Exercise 13: Conduct a placebo cut-off test using -2.95 for the placebo tests below the cut-off. Use the rdrobust() function to perform this test. Set the argument bwselect equal to “mserd”. Replace the cut-off argument c with the value of the placebo cut-off. Add the subset argument and set it equal to data$performance < 0 & data$performance >-3.51. Use thesummary()` command to report the results. What can you conclude based on this test? Does the evidence support the continuity assumption?


Reveal Answer
summary(rdrobust(enter$newsuccess, enter$performance, c = -2.95, fuzzy=enter$treated, cluster=enter$countrycode,
                 bwselect="mserd", subset=enter$performance < 0 & enter$performance >= -3.51))

We find that the RD estimate is -0.100, which is pretty small. Also, the robust confidence interval reaches from -17.186 to 14.109, which clearly includes zero. Thus, this coefficient is not statistically significant. This provides evidence in favour of continuity assumption.


11.2.2 Sorting

As we covered last week, the key identification assumption of RDDs is that there is no sorting on the running variable. That is, the running variable must be continuous around the threshold. We can do this using density checks. This means we’re looking at the density of the running variable. Let’s again use the rddensity package to do so.

Exercise 14: Examine the density of the running variable using the rddensity command. Interpret your findings. See an example of the syntax below:

Doing this is pretty straightforward. You only have to insert the running variable as an argument and, if different from 0, the cut-off. Note that you can optionally specify bandwidths, as above, using the h argument. Otherwise, an optimal bandwidth will be specified automatically. You can then save this as an object and run the summary command to see the output.

rdd <- rddensity(data$running_variable, c=0)
summary(rdd)


Reveal Answer
rdd <- rddensity(enter$performance, c=0)
summary(rdd)

This test reveals a p-value of 0.3239. The null hypothesis of this test is that observations near the cut-off are allocated with a 0.5 probability. Given that we failed to reject the null hypothesis, we can claim there is no evidence of sorting around the cut-off.

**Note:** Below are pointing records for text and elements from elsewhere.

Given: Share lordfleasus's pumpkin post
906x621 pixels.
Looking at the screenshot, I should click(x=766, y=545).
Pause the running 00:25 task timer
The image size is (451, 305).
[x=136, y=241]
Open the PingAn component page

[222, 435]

Let’s now plot this density test like we did last week. Let’s again use the rdplotdensity function. Remember that this function uses the output from the rddensity command. The syntax is simple:

rdplotdensity([rdd_object] ,[running_var])


And these the arguments that you can use.

Argument Description
plotRange Indicates starting and end point of plot
plotN Number of grid points used on either side of the cut-off
CIuniform True or False. If true, CI are displayed as continuous bands


Exercise 15: Use the rplotdensity to conduct a visual density check. Set theplotRange function equal to c(-2,2). Set the plotN argument equal to 25. Finally set the CIuniform equal to TRUE.


Reveal Answer
plot_rdd <- rdplotdensity(rdd, enter$performance, plotRange = c(-2, 2), plotN = 25,  CIuniform = TRUE)


Again, we find visual evidence for continuity around the cut-off. Now we can be confident about sorting not being a problem in this data.

You can also conduct the same test using the DCdensity function from the rdd package. Unfortunately, to use this command, you need to drop the observations with missing values. You can use drop_na(running_variable) function to do this.


11.3 Balance

Let’s finally conduct a balance test to examine whether near the cut-off treated units are similar to control units in terms of observable characteristics. Ideally, we should get an RD estimate, \(\tau_{RD}\), which is equal to zero.

Exercise 16: Let’s check for balance around the cut-off. Use the rdrobust() function. Set the cut-off argument c equal to 0, and the bwselect argument equal to “mserd”. In this case, the outcome variables are the covariates that we want to check for balance. Check if there is balance for the covariate oldparty, which is the ‘age’ of the party in terms of previously contested elections. Remember to use the summary() command.


Reveal Answer
summary(rdrobust(enter$oldparty, enter$performance, c=0, bwselect="mserd"))

We observe that there is balance for the covariates as it should be.